INSTRUCTIONS FOR THE TASK: Across all the records, filter for lines with the word "computer" and copy them.

(Stored data)
·····

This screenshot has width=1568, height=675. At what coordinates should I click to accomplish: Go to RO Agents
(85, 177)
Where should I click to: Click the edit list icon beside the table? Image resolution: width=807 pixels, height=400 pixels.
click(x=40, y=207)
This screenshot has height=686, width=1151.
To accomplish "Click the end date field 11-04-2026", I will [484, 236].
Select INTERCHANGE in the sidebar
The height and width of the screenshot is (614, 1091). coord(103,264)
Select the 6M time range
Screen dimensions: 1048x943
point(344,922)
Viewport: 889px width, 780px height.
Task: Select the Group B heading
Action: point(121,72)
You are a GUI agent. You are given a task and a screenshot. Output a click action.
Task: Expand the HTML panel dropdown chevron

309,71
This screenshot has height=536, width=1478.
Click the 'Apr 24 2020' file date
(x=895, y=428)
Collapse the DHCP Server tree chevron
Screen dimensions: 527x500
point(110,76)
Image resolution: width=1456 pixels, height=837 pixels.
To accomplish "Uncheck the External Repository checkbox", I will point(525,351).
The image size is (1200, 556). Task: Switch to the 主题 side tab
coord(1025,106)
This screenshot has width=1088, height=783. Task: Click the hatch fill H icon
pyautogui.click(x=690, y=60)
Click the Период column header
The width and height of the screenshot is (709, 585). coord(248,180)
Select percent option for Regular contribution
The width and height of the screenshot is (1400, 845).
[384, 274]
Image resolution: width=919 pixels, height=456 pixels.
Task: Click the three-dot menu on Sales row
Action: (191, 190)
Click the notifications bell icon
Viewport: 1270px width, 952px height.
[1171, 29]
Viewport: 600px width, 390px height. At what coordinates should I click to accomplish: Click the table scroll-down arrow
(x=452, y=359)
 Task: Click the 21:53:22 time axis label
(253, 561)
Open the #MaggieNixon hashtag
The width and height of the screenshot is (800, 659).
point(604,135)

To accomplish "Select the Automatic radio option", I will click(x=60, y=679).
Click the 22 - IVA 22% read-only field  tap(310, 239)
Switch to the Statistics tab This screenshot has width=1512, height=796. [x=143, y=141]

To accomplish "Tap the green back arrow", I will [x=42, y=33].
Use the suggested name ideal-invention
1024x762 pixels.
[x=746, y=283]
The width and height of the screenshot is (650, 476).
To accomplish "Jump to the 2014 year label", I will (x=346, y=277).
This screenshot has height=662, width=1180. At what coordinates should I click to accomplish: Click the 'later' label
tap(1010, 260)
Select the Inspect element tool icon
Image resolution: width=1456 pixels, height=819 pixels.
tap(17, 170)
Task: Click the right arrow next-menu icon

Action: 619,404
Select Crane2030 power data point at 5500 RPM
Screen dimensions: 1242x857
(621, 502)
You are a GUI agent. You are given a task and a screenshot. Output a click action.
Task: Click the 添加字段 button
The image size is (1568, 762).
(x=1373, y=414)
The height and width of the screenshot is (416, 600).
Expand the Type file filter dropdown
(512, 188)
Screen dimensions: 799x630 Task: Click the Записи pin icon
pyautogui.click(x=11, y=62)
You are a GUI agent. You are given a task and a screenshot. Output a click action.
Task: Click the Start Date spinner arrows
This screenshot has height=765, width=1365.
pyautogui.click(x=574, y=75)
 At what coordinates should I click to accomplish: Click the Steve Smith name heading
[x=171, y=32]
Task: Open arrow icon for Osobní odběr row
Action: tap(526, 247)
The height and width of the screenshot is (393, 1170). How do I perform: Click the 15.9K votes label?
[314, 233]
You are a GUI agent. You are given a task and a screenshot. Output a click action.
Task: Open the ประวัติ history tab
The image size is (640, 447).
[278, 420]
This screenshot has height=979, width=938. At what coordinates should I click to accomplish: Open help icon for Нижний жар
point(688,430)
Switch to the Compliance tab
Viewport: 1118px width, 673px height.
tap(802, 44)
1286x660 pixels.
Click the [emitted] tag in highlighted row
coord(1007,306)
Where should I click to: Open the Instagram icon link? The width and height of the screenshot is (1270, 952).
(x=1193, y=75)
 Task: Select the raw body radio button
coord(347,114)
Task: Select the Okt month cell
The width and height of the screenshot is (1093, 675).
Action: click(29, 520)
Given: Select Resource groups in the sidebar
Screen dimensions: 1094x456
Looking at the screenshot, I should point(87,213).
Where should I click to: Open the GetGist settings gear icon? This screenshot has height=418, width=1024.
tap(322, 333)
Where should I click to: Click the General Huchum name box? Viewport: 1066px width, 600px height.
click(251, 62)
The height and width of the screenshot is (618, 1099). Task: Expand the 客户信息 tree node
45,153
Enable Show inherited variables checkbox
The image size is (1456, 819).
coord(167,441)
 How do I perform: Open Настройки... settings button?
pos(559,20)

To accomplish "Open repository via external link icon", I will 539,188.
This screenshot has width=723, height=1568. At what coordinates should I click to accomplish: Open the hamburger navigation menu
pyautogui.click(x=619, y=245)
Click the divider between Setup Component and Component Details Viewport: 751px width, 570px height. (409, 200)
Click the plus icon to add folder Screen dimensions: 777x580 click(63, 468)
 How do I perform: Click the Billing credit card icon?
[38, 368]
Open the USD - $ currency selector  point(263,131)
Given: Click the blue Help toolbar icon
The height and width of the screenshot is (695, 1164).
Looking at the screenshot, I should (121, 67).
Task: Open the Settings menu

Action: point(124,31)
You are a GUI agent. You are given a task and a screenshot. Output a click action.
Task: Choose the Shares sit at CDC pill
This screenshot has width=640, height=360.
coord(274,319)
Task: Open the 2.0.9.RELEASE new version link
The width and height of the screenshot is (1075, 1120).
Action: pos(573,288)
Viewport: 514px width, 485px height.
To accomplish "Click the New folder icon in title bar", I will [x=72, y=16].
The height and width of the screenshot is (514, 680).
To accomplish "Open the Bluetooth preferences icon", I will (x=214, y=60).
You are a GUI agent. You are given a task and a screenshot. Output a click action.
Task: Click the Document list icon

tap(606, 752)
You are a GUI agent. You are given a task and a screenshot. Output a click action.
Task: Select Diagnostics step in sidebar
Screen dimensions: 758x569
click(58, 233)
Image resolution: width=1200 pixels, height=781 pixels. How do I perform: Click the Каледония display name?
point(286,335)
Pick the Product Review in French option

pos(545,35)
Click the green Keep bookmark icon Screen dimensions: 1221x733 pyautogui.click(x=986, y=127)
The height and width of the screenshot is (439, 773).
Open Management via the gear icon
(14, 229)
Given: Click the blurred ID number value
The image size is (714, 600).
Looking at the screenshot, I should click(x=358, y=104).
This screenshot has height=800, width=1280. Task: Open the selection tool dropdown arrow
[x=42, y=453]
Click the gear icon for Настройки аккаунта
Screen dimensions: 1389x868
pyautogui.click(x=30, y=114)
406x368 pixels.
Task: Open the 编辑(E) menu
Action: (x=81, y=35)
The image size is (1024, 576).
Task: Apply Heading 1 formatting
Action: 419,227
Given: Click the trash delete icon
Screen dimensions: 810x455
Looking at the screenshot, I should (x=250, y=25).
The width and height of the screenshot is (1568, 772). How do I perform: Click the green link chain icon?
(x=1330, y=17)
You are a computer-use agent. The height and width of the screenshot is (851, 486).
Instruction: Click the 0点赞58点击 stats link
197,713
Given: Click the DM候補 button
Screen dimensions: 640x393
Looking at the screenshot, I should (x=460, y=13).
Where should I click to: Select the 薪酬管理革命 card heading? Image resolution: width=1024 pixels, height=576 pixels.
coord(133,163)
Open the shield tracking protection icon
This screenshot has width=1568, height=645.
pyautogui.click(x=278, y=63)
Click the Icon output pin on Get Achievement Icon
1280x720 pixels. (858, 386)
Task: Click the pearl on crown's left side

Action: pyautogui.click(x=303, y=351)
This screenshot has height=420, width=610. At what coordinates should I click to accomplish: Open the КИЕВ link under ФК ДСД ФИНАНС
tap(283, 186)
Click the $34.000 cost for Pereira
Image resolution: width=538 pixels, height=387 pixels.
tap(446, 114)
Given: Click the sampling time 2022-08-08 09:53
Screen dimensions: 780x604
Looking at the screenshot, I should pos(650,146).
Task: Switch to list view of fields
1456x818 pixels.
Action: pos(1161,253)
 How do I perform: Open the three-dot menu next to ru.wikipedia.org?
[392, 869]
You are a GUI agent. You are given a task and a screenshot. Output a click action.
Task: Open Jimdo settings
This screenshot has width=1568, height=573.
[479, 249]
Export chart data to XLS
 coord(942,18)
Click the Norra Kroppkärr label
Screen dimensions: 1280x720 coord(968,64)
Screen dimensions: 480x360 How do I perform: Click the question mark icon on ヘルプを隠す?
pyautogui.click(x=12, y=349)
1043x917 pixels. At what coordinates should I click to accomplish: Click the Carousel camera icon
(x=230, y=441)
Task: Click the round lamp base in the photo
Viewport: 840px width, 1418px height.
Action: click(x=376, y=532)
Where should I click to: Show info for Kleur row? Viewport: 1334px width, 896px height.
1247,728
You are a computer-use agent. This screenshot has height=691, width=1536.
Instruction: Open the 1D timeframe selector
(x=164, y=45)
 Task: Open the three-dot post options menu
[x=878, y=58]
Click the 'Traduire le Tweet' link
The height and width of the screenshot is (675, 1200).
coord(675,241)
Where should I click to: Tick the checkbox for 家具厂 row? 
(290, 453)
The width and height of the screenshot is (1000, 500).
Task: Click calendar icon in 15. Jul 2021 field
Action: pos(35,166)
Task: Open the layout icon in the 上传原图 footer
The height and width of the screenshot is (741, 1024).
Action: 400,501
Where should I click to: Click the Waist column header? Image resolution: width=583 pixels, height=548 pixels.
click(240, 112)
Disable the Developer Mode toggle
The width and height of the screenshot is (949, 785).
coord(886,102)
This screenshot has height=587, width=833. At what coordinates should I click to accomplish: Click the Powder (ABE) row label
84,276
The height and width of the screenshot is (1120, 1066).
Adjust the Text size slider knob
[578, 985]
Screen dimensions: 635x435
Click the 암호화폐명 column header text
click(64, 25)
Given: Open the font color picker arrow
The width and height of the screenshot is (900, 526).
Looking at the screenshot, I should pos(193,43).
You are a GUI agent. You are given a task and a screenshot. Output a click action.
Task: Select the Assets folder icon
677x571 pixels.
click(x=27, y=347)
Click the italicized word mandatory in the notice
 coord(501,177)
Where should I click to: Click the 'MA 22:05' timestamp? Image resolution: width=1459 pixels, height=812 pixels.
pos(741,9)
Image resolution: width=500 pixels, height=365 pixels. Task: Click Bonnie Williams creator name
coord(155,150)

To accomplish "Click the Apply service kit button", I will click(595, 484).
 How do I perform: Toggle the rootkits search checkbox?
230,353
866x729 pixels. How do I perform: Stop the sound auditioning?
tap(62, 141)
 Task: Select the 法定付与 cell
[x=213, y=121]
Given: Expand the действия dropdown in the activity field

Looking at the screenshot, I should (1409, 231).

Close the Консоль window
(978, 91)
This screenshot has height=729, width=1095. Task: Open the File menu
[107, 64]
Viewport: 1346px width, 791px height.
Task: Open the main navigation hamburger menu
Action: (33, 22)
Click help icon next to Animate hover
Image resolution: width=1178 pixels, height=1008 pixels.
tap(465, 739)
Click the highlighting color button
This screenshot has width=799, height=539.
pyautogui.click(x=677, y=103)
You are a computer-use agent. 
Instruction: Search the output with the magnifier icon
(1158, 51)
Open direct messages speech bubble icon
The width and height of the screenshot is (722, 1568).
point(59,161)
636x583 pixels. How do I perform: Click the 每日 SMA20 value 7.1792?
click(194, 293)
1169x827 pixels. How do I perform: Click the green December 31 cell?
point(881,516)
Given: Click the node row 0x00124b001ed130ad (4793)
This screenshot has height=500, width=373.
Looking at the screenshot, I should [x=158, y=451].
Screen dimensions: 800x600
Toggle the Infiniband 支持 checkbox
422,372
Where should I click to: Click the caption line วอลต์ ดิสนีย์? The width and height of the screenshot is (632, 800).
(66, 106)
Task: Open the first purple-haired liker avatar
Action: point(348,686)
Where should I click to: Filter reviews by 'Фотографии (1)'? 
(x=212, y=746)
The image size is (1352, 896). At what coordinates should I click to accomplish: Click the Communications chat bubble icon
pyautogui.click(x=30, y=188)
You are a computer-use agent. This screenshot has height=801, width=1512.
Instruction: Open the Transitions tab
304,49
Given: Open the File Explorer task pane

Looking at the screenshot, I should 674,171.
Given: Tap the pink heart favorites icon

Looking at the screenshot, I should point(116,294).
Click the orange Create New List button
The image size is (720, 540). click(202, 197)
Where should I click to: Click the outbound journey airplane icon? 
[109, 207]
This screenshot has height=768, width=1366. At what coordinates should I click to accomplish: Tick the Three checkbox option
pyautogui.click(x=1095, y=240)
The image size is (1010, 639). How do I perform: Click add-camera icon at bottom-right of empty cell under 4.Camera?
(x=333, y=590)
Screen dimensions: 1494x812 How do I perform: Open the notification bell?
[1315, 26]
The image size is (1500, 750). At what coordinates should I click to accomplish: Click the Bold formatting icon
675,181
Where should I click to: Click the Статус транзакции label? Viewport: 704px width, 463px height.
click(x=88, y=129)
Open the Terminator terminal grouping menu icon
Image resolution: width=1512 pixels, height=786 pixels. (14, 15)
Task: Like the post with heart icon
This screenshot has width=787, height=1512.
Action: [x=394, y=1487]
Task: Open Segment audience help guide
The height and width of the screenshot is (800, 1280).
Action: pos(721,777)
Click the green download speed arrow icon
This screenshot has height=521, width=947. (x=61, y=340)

·····

RESULT OF THIS EXERCISE:
You are a computer-use agent. The height and width of the screenshot is (851, 486).
You are a computer-use agent. This screenshot has height=691, width=1536.
You are a computer-use agent. 
You are a computer-use agent. This screenshot has height=801, width=1512.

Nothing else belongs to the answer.